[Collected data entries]

>>>>

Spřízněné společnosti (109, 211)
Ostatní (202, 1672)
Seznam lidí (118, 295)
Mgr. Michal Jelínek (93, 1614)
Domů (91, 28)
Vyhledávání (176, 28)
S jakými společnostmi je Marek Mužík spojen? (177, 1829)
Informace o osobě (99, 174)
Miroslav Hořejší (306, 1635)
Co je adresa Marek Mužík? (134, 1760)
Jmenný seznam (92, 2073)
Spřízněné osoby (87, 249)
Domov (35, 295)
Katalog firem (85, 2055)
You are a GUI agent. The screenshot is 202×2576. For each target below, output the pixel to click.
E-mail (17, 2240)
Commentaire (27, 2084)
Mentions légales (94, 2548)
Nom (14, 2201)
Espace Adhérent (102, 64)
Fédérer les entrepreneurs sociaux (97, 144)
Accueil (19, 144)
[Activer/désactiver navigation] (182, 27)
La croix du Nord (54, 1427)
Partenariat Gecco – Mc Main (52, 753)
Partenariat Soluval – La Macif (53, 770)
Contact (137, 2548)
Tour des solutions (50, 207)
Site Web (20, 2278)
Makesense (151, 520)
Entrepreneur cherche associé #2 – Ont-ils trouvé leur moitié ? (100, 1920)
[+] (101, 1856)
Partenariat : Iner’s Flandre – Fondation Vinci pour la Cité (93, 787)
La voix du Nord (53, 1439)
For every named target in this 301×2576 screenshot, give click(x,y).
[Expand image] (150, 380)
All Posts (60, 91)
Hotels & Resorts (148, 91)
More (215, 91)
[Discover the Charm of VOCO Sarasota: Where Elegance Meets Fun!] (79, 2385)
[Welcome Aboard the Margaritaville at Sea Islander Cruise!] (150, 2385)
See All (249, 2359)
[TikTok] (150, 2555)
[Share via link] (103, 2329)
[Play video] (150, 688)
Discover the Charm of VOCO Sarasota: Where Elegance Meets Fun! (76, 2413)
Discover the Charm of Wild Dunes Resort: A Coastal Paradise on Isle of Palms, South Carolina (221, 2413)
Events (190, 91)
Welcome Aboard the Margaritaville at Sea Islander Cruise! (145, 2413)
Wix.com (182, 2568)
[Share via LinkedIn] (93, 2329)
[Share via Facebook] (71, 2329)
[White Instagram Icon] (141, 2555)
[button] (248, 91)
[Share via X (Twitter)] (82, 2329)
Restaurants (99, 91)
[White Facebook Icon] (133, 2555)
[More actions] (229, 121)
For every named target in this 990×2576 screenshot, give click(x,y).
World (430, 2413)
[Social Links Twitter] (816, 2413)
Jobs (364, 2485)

<<<<

Each record must be output exactly, with none omitted.

▸ Completed exercise
Spřízněné společnosti (109, 211)
Ostatní (202, 1672)
Seznam lidí (118, 295)
Mgr. Michal Jelínek (93, 1614)
Domů (91, 28)
Vyhledávání (176, 28)
S jakými společnostmi je Marek Mužík spojen? (177, 1829)
Informace o osobě (99, 174)
Miroslav Hořejší (306, 1635)
Co je adresa Marek Mužík? (134, 1760)
Jmenný seznam (92, 2073)
Spřízněné osoby (87, 249)
Domov (35, 295)
Katalog firem (85, 2055)
You are a GUI agent. The screenshot is 202×2576. For each target below, output the pixel to click.
E-mail (17, 2240)
Commentaire (27, 2084)
Mentions légales (94, 2548)
Nom (14, 2201)
Espace Adhérent (102, 64)
Fédérer les entrepreneurs sociaux (97, 144)
Accueil (19, 144)
[Activer/désactiver navigation] (182, 27)
La croix du Nord (54, 1427)
Partenariat Gecco – Mc Main (52, 753)
Partenariat Soluval – La Macif (53, 770)
Contact (137, 2548)
Tour des solutions (50, 207)
Site Web (20, 2278)
Makesense (151, 520)
Entrepreneur cherche associé #2 – Ont-ils trouvé leur moitié ? (100, 1920)
[+] (101, 1856)
Partenariat : Iner’s Flandre – Fondation Vinci pour la Cité (93, 787)
La voix du Nord (53, 1439)
For every named target in this 301×2576 screenshot, give click(x,y).
[Expand image] (150, 380)
All Posts (60, 91)
Hotels & Resorts (148, 91)
More (215, 91)
[Discover the Charm of VOCO Sarasota: Where Elegance Meets Fun!] (79, 2385)
[Welcome Aboard the Margaritaville at Sea Islander Cruise!] (150, 2385)
See All (249, 2359)
[TikTok] (150, 2555)
[Share via link] (103, 2329)
[Play video] (150, 688)
Discover the Charm of VOCO Sarasota: Where Elegance Meets Fun! (76, 2413)
Discover the Charm of Wild Dunes Resort: A Coastal Paradise on Isle of Palms, South Carolina (221, 2413)
Events (190, 91)
Welcome Aboard the Margaritaville at Sea Islander Cruise! (145, 2413)
Wix.com (182, 2568)
[Share via LinkedIn] (93, 2329)
[Share via Facebook] (71, 2329)
[White Instagram Icon] (141, 2555)
[button] (248, 91)
[Share via X (Twitter)] (82, 2329)
Restaurants (99, 91)
[White Facebook Icon] (133, 2555)
[More actions] (229, 121)
For every named target in this 990×2576 screenshot, give click(x,y).
World (430, 2413)
[Social Links Twitter] (816, 2413)
Jobs (364, 2485)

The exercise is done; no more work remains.